About this task - Without the pictures, repeat all of the data exactly as it appears below.

Collected data
------------------------------
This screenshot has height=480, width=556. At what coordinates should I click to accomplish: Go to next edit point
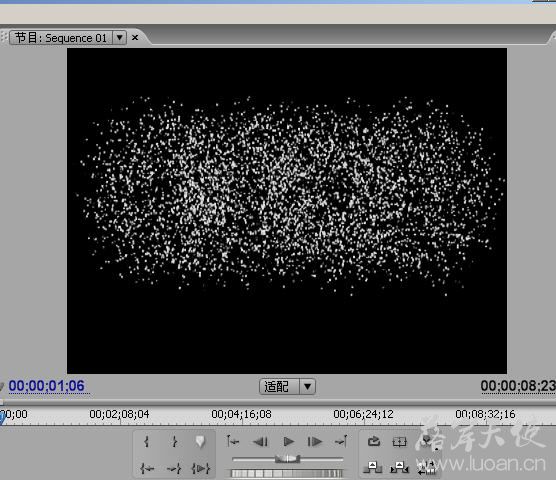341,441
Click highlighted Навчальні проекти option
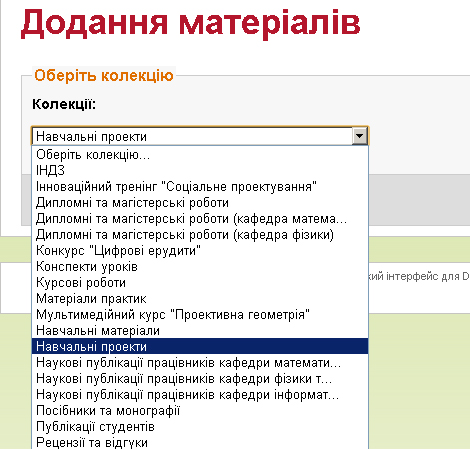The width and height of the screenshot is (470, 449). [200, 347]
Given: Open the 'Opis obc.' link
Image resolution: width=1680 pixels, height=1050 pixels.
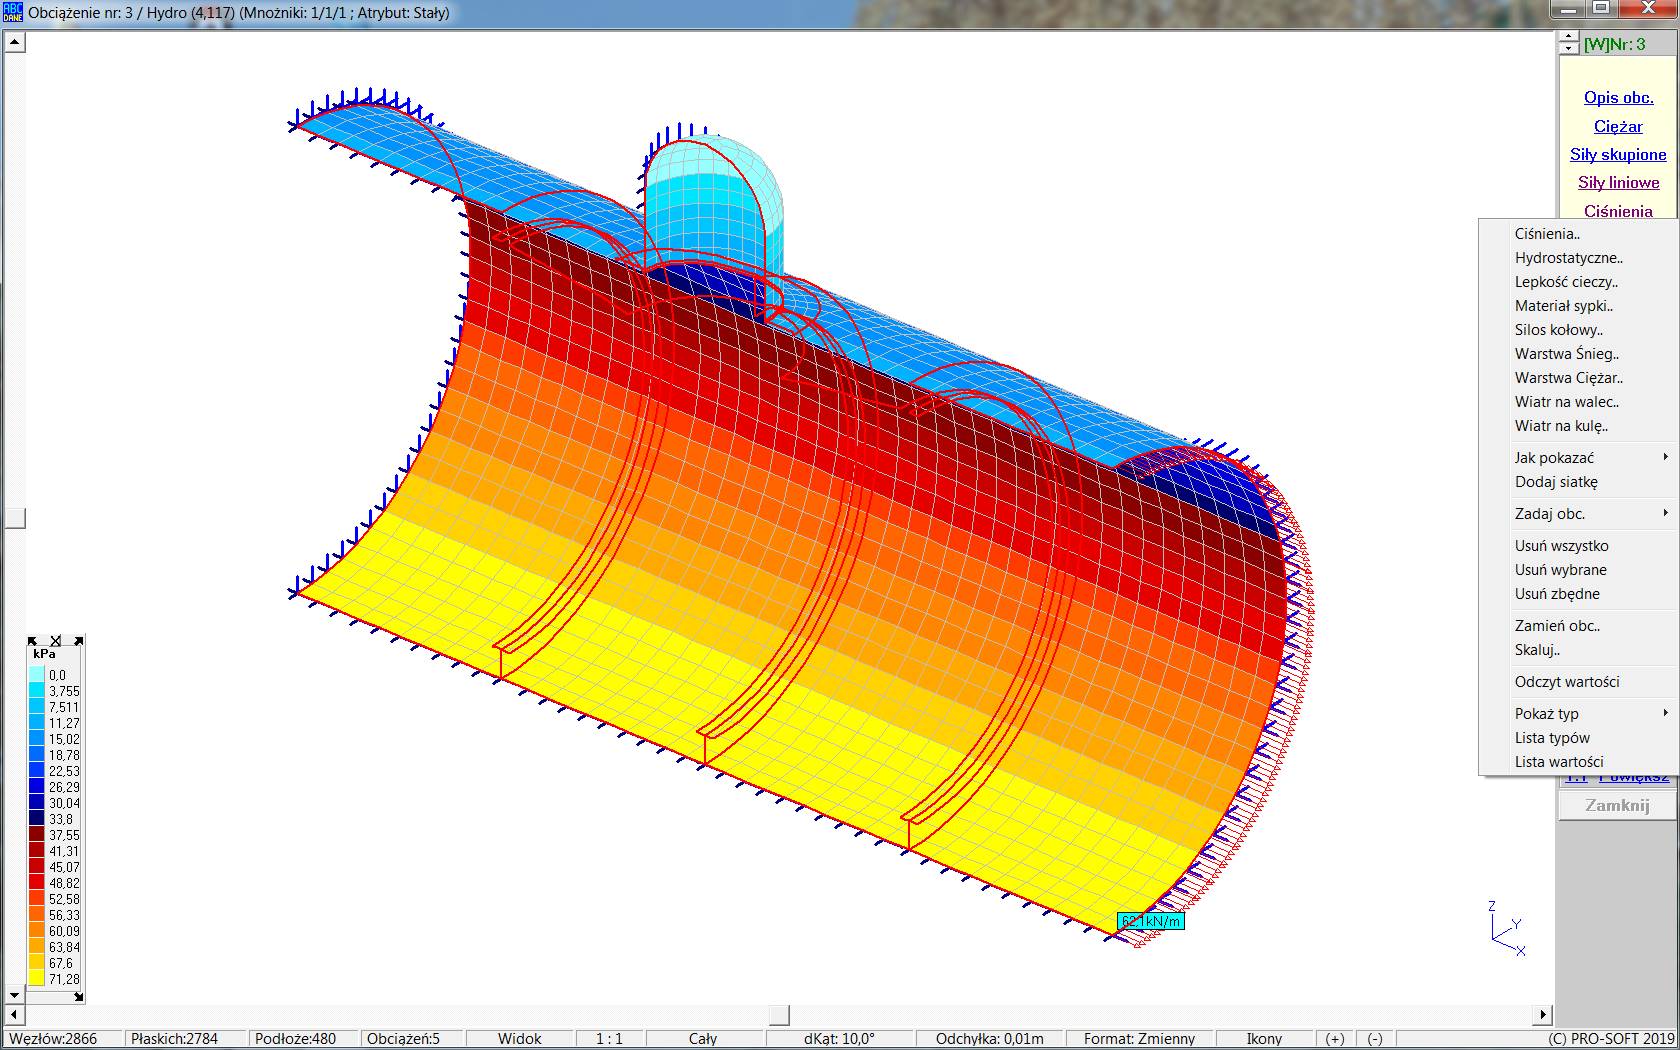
------------------------------
Solution to this problem -
This screenshot has height=480, width=556. At what coordinates should I click to accomplish: Go to next edit point
341,441
Click highlighted Навчальні проекти option
The width and height of the screenshot is (470, 449). [200, 347]
Given: Open the 'Opis obc.' link
Image resolution: width=1680 pixels, height=1050 pixels.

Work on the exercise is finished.